Dataset excerpt:
————————

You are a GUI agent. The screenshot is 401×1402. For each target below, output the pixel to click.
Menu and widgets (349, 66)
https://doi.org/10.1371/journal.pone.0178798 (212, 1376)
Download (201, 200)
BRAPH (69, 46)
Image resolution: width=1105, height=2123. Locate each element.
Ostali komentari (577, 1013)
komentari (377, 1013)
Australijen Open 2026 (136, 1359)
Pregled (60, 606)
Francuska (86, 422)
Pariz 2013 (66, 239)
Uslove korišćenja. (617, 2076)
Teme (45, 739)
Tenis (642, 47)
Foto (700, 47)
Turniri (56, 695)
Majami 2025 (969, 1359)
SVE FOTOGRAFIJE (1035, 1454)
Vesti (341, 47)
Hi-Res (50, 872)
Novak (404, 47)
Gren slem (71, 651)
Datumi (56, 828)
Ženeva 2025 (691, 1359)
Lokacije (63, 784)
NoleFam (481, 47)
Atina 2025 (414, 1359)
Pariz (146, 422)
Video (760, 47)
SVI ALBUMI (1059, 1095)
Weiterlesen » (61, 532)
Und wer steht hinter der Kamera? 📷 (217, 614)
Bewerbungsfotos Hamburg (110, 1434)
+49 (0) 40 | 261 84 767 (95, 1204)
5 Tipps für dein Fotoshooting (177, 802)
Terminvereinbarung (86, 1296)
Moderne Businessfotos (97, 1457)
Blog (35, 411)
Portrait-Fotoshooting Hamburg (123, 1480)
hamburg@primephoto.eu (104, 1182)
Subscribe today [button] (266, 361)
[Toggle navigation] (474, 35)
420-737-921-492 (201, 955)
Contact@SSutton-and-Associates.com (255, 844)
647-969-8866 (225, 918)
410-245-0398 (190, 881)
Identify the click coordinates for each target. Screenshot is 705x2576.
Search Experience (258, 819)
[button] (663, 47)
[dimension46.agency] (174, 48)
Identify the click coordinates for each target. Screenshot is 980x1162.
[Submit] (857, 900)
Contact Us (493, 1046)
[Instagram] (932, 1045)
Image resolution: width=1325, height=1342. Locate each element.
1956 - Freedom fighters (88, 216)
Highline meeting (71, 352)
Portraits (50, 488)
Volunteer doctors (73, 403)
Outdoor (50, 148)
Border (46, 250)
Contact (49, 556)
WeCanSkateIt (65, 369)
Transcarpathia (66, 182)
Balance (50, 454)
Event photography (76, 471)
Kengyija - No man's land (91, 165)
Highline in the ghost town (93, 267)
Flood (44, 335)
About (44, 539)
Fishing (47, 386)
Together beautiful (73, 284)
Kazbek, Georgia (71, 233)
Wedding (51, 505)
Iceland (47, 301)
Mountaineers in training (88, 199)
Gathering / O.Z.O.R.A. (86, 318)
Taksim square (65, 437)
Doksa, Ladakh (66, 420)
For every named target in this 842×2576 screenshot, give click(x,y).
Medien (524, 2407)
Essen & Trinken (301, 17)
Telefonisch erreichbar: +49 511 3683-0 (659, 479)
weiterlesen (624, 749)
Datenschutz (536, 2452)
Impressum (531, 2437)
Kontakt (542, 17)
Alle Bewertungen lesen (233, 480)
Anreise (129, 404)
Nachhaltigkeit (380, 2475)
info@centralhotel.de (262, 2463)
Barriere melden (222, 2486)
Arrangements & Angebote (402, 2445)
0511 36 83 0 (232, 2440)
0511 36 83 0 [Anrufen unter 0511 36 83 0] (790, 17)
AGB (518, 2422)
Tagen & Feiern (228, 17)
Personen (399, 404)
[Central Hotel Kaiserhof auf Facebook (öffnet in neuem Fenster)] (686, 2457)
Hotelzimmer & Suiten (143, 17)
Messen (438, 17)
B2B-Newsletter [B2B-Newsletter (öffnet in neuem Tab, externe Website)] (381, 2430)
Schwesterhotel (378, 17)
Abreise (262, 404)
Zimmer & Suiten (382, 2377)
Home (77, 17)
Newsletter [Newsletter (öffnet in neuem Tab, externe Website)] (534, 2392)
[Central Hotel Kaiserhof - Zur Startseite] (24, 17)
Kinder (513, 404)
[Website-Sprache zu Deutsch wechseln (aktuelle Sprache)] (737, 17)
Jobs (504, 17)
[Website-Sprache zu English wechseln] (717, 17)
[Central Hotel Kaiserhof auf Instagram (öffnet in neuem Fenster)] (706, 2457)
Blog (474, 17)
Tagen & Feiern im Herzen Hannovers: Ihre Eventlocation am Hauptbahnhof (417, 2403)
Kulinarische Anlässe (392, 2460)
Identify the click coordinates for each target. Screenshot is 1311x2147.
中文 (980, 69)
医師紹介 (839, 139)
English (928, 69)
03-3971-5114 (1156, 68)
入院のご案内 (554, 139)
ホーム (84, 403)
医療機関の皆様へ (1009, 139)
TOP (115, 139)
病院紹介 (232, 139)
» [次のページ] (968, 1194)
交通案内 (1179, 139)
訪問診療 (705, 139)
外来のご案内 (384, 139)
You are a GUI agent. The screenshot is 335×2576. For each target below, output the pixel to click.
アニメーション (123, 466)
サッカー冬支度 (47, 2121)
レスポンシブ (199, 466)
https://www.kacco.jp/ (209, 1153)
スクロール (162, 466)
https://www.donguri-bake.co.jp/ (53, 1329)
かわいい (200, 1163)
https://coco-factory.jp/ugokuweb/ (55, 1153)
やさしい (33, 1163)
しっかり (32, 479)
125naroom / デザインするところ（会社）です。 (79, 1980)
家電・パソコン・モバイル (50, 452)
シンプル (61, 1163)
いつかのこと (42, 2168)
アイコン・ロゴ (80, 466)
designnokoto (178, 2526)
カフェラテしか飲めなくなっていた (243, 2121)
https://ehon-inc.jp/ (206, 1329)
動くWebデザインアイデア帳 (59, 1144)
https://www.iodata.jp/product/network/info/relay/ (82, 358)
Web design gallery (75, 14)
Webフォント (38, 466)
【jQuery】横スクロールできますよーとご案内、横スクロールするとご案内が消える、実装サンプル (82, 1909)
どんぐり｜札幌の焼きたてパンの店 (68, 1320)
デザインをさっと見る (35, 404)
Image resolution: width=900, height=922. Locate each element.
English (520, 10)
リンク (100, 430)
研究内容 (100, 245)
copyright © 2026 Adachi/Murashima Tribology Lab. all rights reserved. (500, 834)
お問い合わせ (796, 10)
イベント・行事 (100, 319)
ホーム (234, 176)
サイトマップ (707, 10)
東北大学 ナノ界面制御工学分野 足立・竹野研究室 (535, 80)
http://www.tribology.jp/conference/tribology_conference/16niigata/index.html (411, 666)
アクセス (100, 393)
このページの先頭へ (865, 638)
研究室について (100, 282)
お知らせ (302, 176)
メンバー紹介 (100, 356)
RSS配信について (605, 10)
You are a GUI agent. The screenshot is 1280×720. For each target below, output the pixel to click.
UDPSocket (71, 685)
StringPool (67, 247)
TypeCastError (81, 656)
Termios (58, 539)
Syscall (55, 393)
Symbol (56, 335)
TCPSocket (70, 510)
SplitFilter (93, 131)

————————

— Task brief —
Rewrite the items from the line containing "copyright © 2026" through the final line above, increasing every coordinate in the answers by 16 and keeping the other lines as they are.

— Answer for this exercise —
copyright © 2026 Adachi/Murashima Tribology Lab. all rights reserved. (516, 850)
お問い合わせ (812, 26)
イベント・行事 (116, 335)
ホーム (250, 192)
サイトマップ (723, 26)
東北大学 ナノ界面制御工学分野 足立・竹野研究室 (551, 96)
http://www.tribology.jp/conference/tribology_conference/16niigata/index.html (427, 682)
アクセス (116, 409)
このページの先頭へ (881, 654)
研究室について (116, 298)
お知らせ (318, 192)
メンバー紹介 (116, 372)
RSS配信について (621, 26)
You are a GUI agent. The screenshot is 1280×720. For each target below, output the pixel to click.
UDPSocket (87, 701)
StringPool (83, 263)
TypeCastError (97, 672)
Termios (74, 555)
Syscall (71, 409)
Symbol (72, 351)
TCPSocket (86, 526)
SplitFilter (109, 147)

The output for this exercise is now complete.